**AZIONE RICHIESTA**
Per favore, ripeti per intero, parola per parola, il testo sul giallo «Il caso Kellan» che trovi qui sotto.

**TESTO FORNITO**
■ ■ ■ ■

Un delitto eccellente che rischia d’essere insabbiato e una soffiata per un giornalista. Inizia così l’indagine del cronista Steno Molteni sull’omicidio del figlio del console americano a Milan. Nel giallo “Il caso Kellan” di Franco Vanni scoprire il colpevole non sarà un gioco da ragazzi e le carte sul tavolo saranno più volte rimescolate…
Il corpo di Kellan Armstrong, in fin di vita, viene abbandonato di fronte all’ospedale Fatebenefratelli. Saranno i suoi ultimi minuti di vita. Tuttavia il rischio che il caso venga insabbiato è alto. Motivo? Kellan Armstrong è il figlio del console americano in carica a Milano e il luogo in cui si è consumata la barbara aggressione è “la buca”. Luogo storico di cruising per gay che si incontrano, dopo essersi dati appuntamento in chat su internet, ma che di fatto non si conoscono. Una soffiata, quindi, mette al corrente il giovane giornalista de La Notte, Steno Molteni (forse una sorta di alter ego di Franco Vanni), a informarlo del fatto è il suo amico Scimmia. Un agente scelto che trova in Molteni un valido aiuto nell’esaminare i dettagli, i “tra le righe” dei casi di cronaca nera.
Un moderno Dylan Dog
Molteni, come un moderno Dylan Dog, si sveglia nel suo letto d’albergo (dove peraltro abita e dove, di notte, indossa i panni di barman per pagarsi l’affitto) con accanto una donna bellissima, Sabine (che è anche il nome di fiume in Texas). Guida una Maserati Ghibli, vecchio modello, che lascia parcheggiata per strada sotto la custodia di Alberto, un clochard che sogna di diventare l’autista di Molteni. Franco Vanni, da anni giornalista de La Repubblica, ha raccontato che l’idea di scrivere Il caso Kellan (336 pagine, 17 euro), edito da Baldini Castoldi, è partita da una soffiata: una sera, un ragazzo lo chiama per raccontargli di essere stato aggredito mentre era appartato con il proprio ragazzo.

■ ■ ■ ■

**DATI FORNITI**
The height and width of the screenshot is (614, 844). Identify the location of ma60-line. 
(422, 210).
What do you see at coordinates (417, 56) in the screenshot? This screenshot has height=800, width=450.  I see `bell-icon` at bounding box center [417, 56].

■ ■ ■ ■

**COMPITO SVOLTO**
Un delitto eccellente che rischia d’essere insabbiato e una soffiata per un giornalista. Inizia così l’indagine del cronista Steno Molteni sull’omicidio del figlio del console americano a Milan. Nel giallo “Il caso Kellan” di Franco Vanni scoprire il colpevole non sarà un gioco da ragazzi e le carte sul tavolo saranno più volte rimescolate…
Il corpo di Kellan Armstrong, in fin di vita, viene abbandonato di fronte all’ospedale Fatebenefratelli. Saranno i suoi ultimi minuti di vita. Tuttavia il rischio che il caso venga insabbiato è alto. Motivo? Kellan Armstrong è il figlio del console americano in carica a Milano e il luogo in cui si è consumata la barbara aggressione è “la buca”. Luogo storico di cruising per gay che si incontrano, dopo essersi dati appuntamento in chat su internet, ma che di fatto non si conoscono. Una soffiata, quindi, mette al corrente il giovane giornalista de La Notte, Steno Molteni (forse una sorta di alter ego di Franco Vanni), a informarlo del fatto è il suo amico Scimmia. Un agente scelto che trova in Molteni un valido aiuto nell’esaminare i dettagli, i “tra le righe” dei casi di cronaca nera.
Un moderno Dylan Dog
Molteni, come un moderno Dylan Dog, si sveglia nel suo letto d’albergo (dove peraltro abita e dove, di notte, indossa i panni di barman per pagarsi l’affitto) con accanto una donna bellissima, Sabine (che è anche il nome di fiume in Texas). Guida una Maserati Ghibli, vecchio modello, che lascia parcheggiata per strada sotto la custodia di Alberto, un clochard che sogna di diventare l’autista di Molteni. Franco Vanni, da anni giornalista de La Repubblica, ha raccontato che l’idea di scrivere Il caso Kellan (336 pagine, 17 euro), edito da Baldini Castoldi, è partita da una soffiata: una sera, un ragazzo lo chiama per raccontargli di essere stato aggredito mentre era appartato con il proprio ragazzo.